■ TASK ■
Take the line that contains "The image size is (375, 811)." and each line after it to the end of the data below, and set them down exactly, omitting pictures.

■ Records from a data source ■
===
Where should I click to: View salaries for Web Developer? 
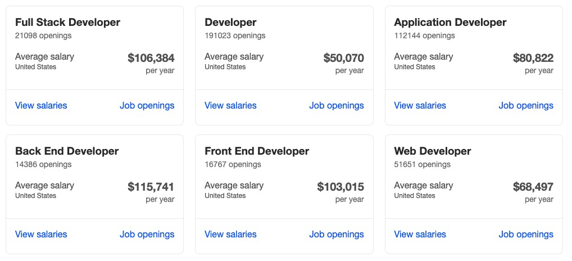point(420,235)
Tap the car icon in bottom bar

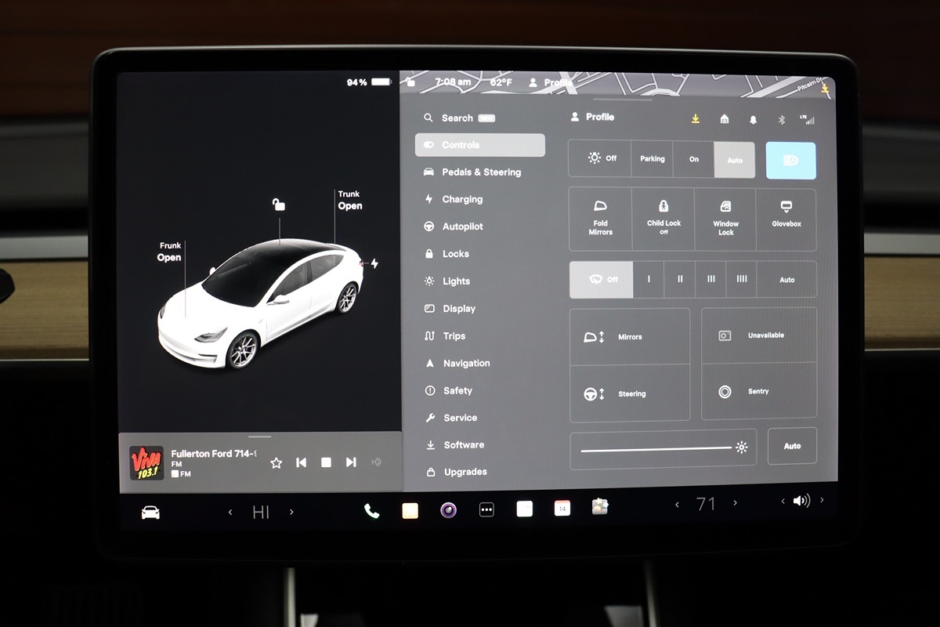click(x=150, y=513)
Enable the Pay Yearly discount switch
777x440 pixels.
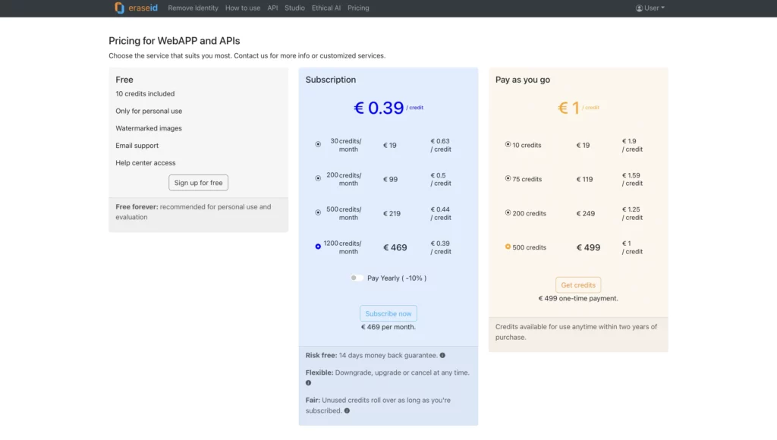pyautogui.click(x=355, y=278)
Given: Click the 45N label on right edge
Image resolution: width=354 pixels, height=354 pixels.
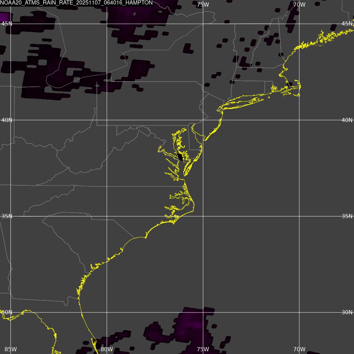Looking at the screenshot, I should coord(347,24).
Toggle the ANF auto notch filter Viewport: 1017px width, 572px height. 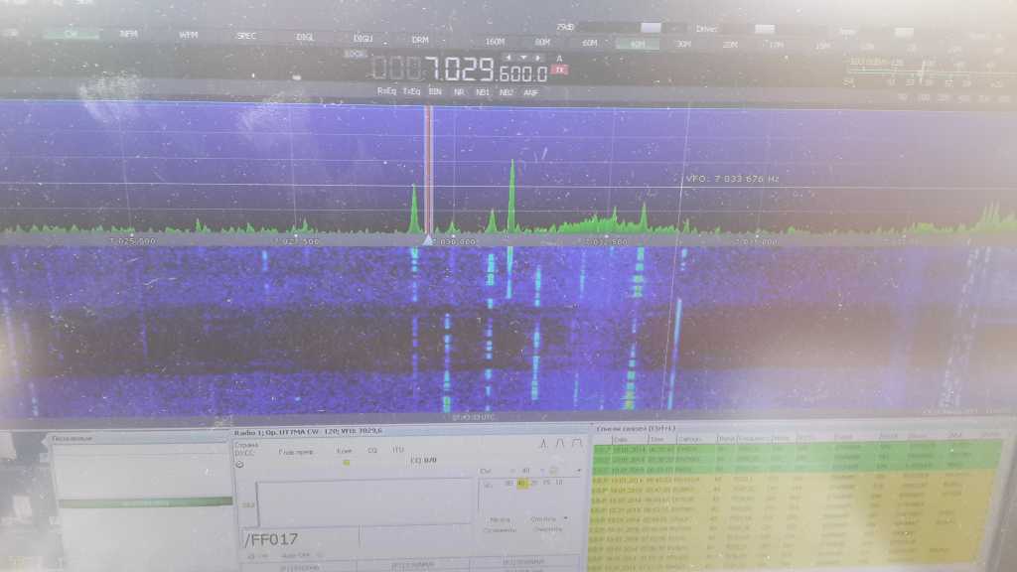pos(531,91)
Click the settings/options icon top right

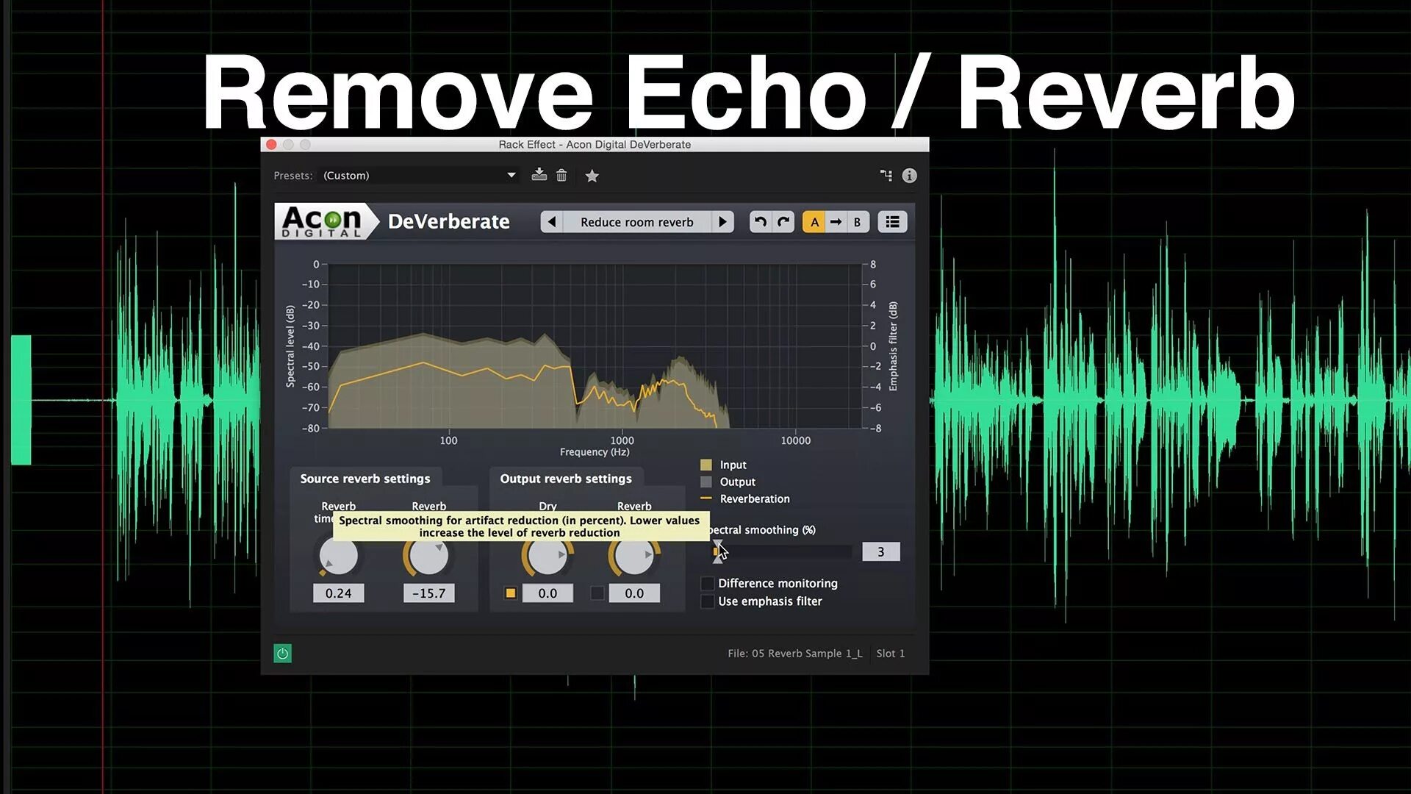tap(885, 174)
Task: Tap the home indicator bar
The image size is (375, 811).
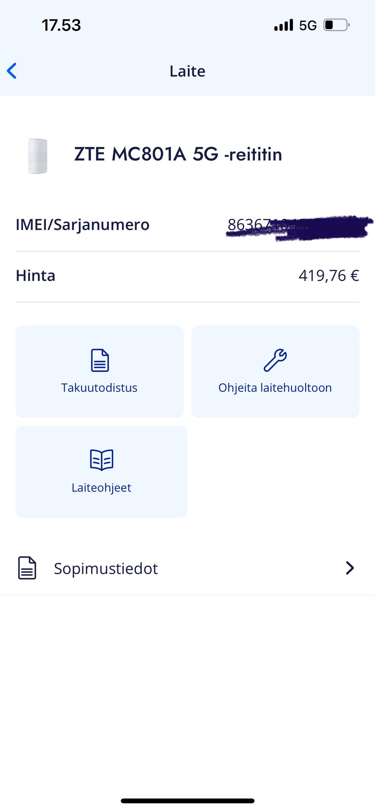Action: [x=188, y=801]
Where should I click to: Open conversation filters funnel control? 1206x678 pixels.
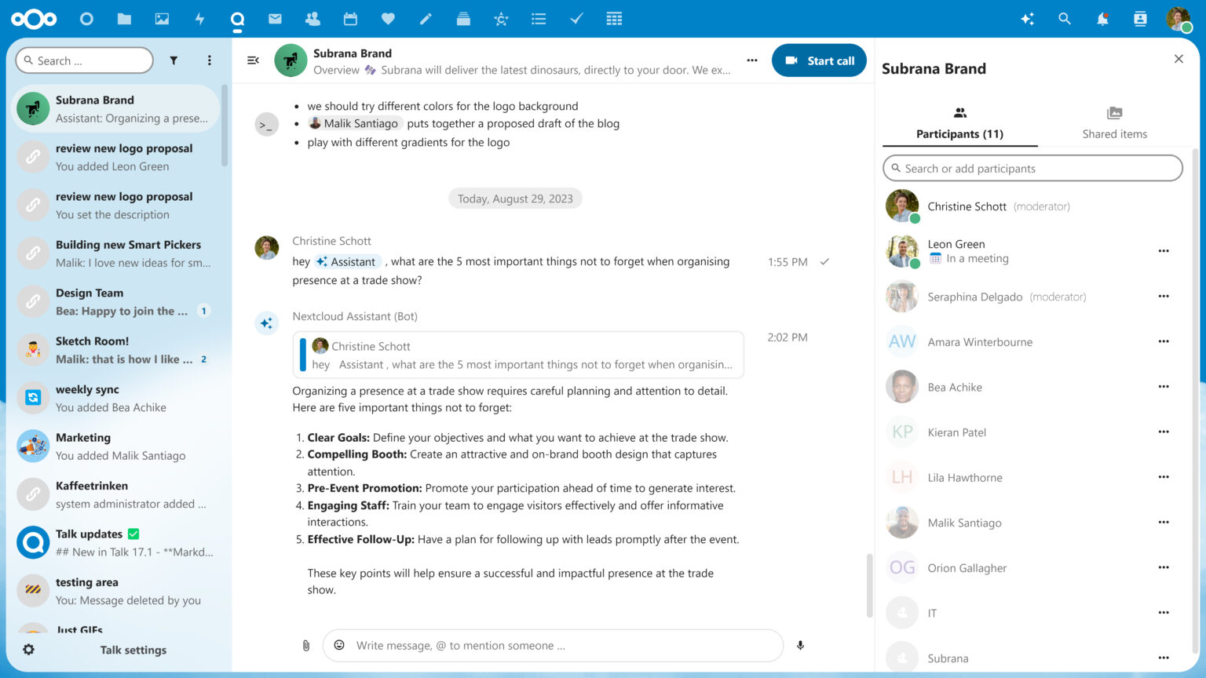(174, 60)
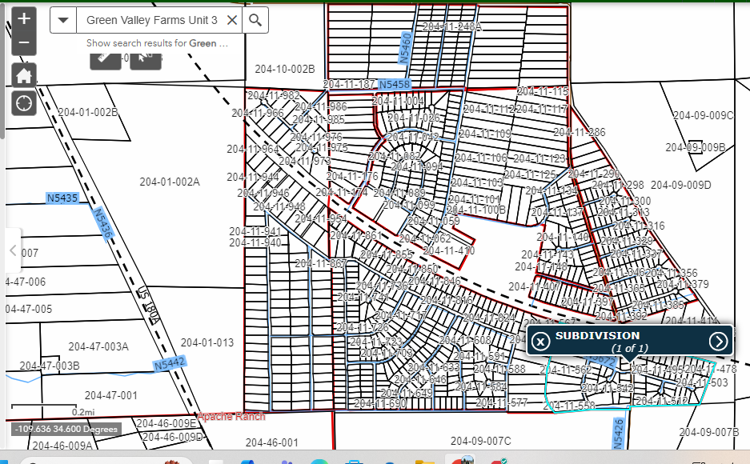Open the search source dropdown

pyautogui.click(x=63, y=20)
===
■ OUTPUT FOR THIS TASK ■
The image size is (375, 811).
Action: [x=188, y=801]
Where should I click to: Open conversation filters funnel control? 1206x678 pixels.
(174, 60)
Open the search source dropdown

pyautogui.click(x=63, y=20)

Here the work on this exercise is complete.